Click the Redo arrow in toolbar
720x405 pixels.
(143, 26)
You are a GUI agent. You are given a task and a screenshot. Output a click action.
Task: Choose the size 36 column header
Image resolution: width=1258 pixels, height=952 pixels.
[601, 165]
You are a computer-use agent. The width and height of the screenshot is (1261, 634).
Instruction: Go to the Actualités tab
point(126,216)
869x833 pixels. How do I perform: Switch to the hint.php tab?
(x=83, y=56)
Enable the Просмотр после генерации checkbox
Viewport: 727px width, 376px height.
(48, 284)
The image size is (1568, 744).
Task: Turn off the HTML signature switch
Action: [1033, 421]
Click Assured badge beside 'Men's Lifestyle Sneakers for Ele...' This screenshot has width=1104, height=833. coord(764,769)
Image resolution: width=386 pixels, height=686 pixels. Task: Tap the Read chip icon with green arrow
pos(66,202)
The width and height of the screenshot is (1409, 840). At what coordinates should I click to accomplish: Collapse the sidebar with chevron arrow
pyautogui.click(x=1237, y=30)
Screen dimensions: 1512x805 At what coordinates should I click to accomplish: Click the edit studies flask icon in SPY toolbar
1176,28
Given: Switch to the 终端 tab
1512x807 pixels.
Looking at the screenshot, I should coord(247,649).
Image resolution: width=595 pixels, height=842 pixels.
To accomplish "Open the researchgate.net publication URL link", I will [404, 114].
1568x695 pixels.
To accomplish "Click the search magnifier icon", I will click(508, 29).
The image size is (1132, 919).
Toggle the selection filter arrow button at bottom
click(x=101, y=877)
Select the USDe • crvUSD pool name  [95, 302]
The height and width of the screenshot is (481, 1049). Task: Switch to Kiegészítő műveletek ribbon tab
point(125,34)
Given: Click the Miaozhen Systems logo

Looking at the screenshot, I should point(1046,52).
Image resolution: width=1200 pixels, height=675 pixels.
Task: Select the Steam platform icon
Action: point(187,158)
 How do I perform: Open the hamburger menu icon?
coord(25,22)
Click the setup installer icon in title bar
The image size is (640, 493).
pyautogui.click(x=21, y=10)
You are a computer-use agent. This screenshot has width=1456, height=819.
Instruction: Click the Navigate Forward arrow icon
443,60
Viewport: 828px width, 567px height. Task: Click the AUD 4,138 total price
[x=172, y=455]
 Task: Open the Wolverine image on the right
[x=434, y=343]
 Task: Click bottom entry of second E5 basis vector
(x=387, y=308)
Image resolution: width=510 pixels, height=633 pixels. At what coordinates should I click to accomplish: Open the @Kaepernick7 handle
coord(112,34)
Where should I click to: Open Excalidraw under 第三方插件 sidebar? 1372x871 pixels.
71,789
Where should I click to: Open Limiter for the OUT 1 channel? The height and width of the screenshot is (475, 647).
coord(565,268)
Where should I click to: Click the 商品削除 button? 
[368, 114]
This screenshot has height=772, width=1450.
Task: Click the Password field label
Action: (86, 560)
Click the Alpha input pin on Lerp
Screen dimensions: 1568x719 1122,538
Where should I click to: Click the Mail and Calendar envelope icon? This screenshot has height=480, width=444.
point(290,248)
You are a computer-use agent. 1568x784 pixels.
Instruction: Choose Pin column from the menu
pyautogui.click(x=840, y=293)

**YOUR INSTRUCTIONS:**
Every word of the data above should be given again, exactly as it stands.

**RESPONSE BELOW:**
Click the Redo arrow in toolbar
720x405 pixels.
(143, 26)
You are a GUI agent. You are given a task and a screenshot. Output a click action.
Task: Choose the size 36 column header
Image resolution: width=1258 pixels, height=952 pixels.
[601, 165]
You are a computer-use agent. The width and height of the screenshot is (1261, 634).
Instruction: Go to the Actualités tab
point(126,216)
869x833 pixels. How do I perform: Switch to the hint.php tab?
(x=83, y=56)
Enable the Просмотр после генерации checkbox
Viewport: 727px width, 376px height.
(48, 284)
The image size is (1568, 744).
Task: Turn off the HTML signature switch
Action: [1033, 421]
Click Assured badge beside 'Men's Lifestyle Sneakers for Ele...' This screenshot has width=1104, height=833. coord(764,769)
Image resolution: width=386 pixels, height=686 pixels. Task: Tap the Read chip icon with green arrow
pos(66,202)
The width and height of the screenshot is (1409, 840). At what coordinates should I click to accomplish: Collapse the sidebar with chevron arrow
pyautogui.click(x=1237, y=30)
Screen dimensions: 1512x805 At what coordinates should I click to accomplish: Click the edit studies flask icon in SPY toolbar
1176,28
Given: Switch to the 终端 tab
1512x807 pixels.
Looking at the screenshot, I should coord(247,649).
Image resolution: width=595 pixels, height=842 pixels.
To accomplish "Open the researchgate.net publication URL link", I will [404, 114].
1568x695 pixels.
To accomplish "Click the search magnifier icon", I will click(508, 29).
The image size is (1132, 919).
Toggle the selection filter arrow button at bottom
click(x=101, y=877)
Select the USDe • crvUSD pool name  [95, 302]
The height and width of the screenshot is (481, 1049). Task: Switch to Kiegészítő műveletek ribbon tab
point(125,34)
Given: Click the Miaozhen Systems logo

Looking at the screenshot, I should point(1046,52).
Image resolution: width=1200 pixels, height=675 pixels.
Task: Select the Steam platform icon
Action: point(187,158)
 How do I perform: Open the hamburger menu icon?
coord(25,22)
Click the setup installer icon in title bar
The image size is (640, 493).
pyautogui.click(x=21, y=10)
You are a computer-use agent. This screenshot has width=1456, height=819.
Instruction: Click the Navigate Forward arrow icon
443,60
Viewport: 828px width, 567px height. Task: Click the AUD 4,138 total price
[x=172, y=455]
 Task: Open the Wolverine image on the right
[x=434, y=343]
 Task: Click bottom entry of second E5 basis vector
(x=387, y=308)
Image resolution: width=510 pixels, height=633 pixels. At what coordinates should I click to accomplish: Open the @Kaepernick7 handle
coord(112,34)
Where should I click to: Open Excalidraw under 第三方插件 sidebar? 1372x871 pixels.
71,789
Where should I click to: Open Limiter for the OUT 1 channel? The height and width of the screenshot is (475, 647).
coord(565,268)
Where should I click to: Click the 商品削除 button? 
[368, 114]
This screenshot has height=772, width=1450.
Task: Click the Password field label
Action: (86, 560)
Click the Alpha input pin on Lerp
Screen dimensions: 1568x719 1122,538
Where should I click to: Click the Mail and Calendar envelope icon? This screenshot has height=480, width=444.
point(290,248)
You are a computer-use agent. 1568x784 pixels.
Instruction: Choose Pin column from the menu
pyautogui.click(x=840, y=293)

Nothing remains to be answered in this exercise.